> [TASK OBJECTIVE]: Pick up the statement on why climate change is a priority and continue it from its last sentence.

=== TEXT PASSAGE ===

Why We Prioritize Addressing Climate Change

The Re-evaluation Counseling Community has recognized the challenge presented by the rapid changing of our climate.  Several years ago we adopted a goal to help guide us in our work taking on the challenge presented by this situation. Just recently, we wrote a Draft Policy statement on Care of the Environment.  The situation continues to change rapidly and more and more information is becoming available. Here is our appraisal of the current situation, and the research that supports our appraisal.  We hope that you will find this useful as a resource in leading on these issues.

Diane Shisk and Tim Jackins

Distress recordings are the biggest obstacle to solving all of society’s problems. Therefore, because of what we know as RCers, we can play a pivotal role in solving the problems facing humanity. Climate change is one of the problems.

Climate change calls for immediate good thinking and effective action. Unless our society can dramatically reduce greenhouse gas (GHG) emissions within the next several years, dangerously destructive global climate change will result. (Climate change is already having a damaging effect on every continent). While other problems facing humanity are extremely harmful, none (other than the possibility of nuclear war*) pose such an immediate and large-scale threat to humans and all other forms of life. For these reasons, we prioritize addressing climate change in our Communities and in the world.

=== INFORMATION GIVEN ===

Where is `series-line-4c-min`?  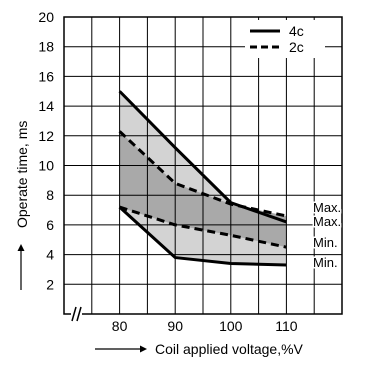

===
=== INFORMATION GIVEN ===

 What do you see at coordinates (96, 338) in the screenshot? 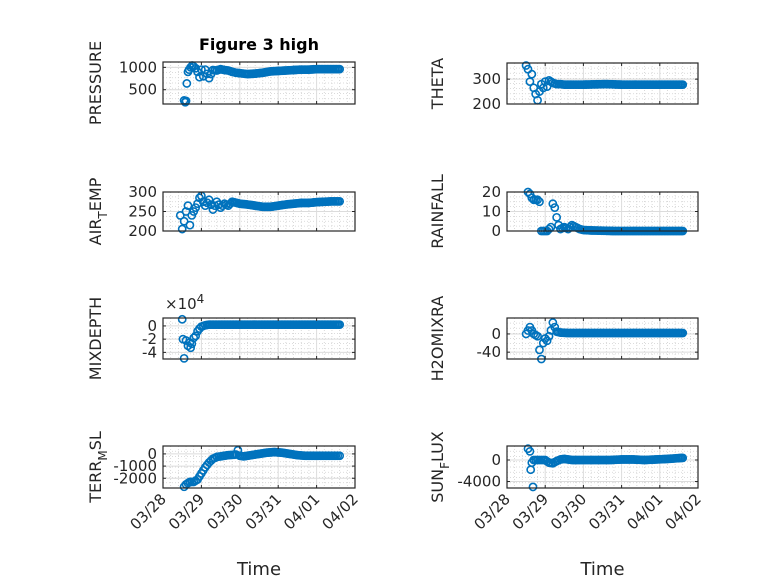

===
=== INFORMATION GIVEN ===

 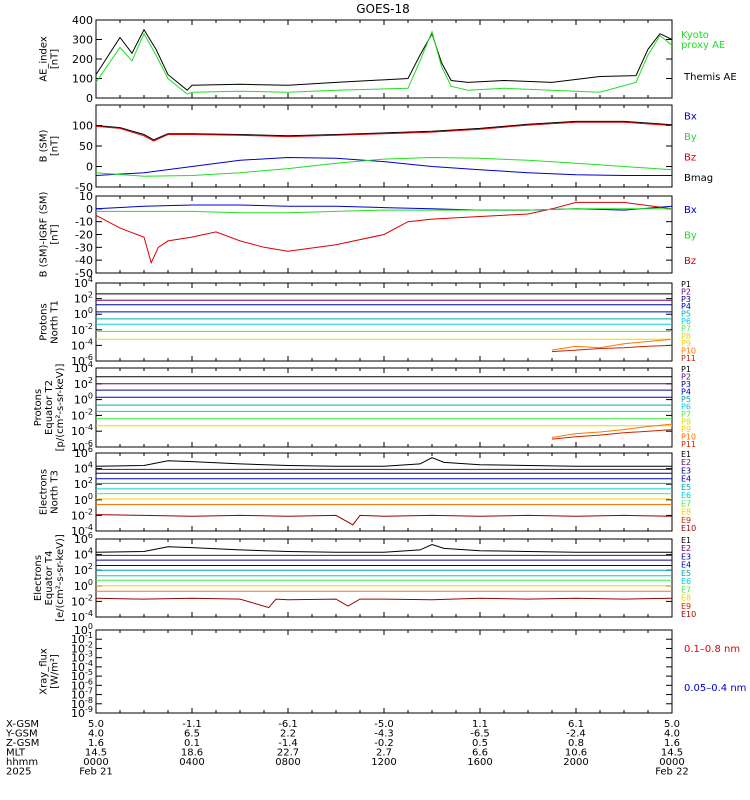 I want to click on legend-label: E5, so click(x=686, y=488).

===

> [ANSWER TO THE EXERCISE]:
Indigenous people, poor people, and people targeted by racism have been burdened by some of the worst effects of environmental destruction. In fact, climate change impacts all oppressed groups and has become intertwined with their oppression. Ending all oppression is an important part of our work to end the destruction of the environment. And addressing climate change needs to be seen as an important part of each of those struggles. United we can stop and reverse climate change.

Climate Change Is Happening, and There is Irrefutable Evidence that it is Caused by Human Activity

The Earth is warming because of a growing accumulation of GHG emissions that have formed a warming blanket around the Earth. The most dangerous of these emissions is carbon dioxide (CO2), although other emissions and substances (methane, nitrous oxide, and black carbon, among others) are also dangerous and together contribute about 50% of the warming of CO2. (1)(2) Human activity is pumping almost 40 billion tons of CO2 into the atmosphere annually. (3)

Scientific measurements show that the rise in GHG results primarily from burning fossil fuels. Scientists have measured the amount of CO2 in the atmosphere over time by drilling ice cores in Antarctica. This data shows us that the average level of CO2 in the atmosphere for the past 800,000 years has been between 180 and 260 parts per million (ppm) of CO2—reaching a high of 300 ppm in some periods between ice ages. In 1750, at the start of the Industrial Revolution (when humans started using fossil fuels in large quantities), atmospheric CO2 was at 278 ppm. In 2016 it reached 406 ppm. (4) Most human-caused CO2 emissions (80%) result from burning fossil fuels (coal, oil, gas). Since 1988, more than half of global industrial GHGs can be traced to just 25 corporate and state producers of fossil fuels. (5) Other significant sources are industrial agriculture and deforestation (20%). (6)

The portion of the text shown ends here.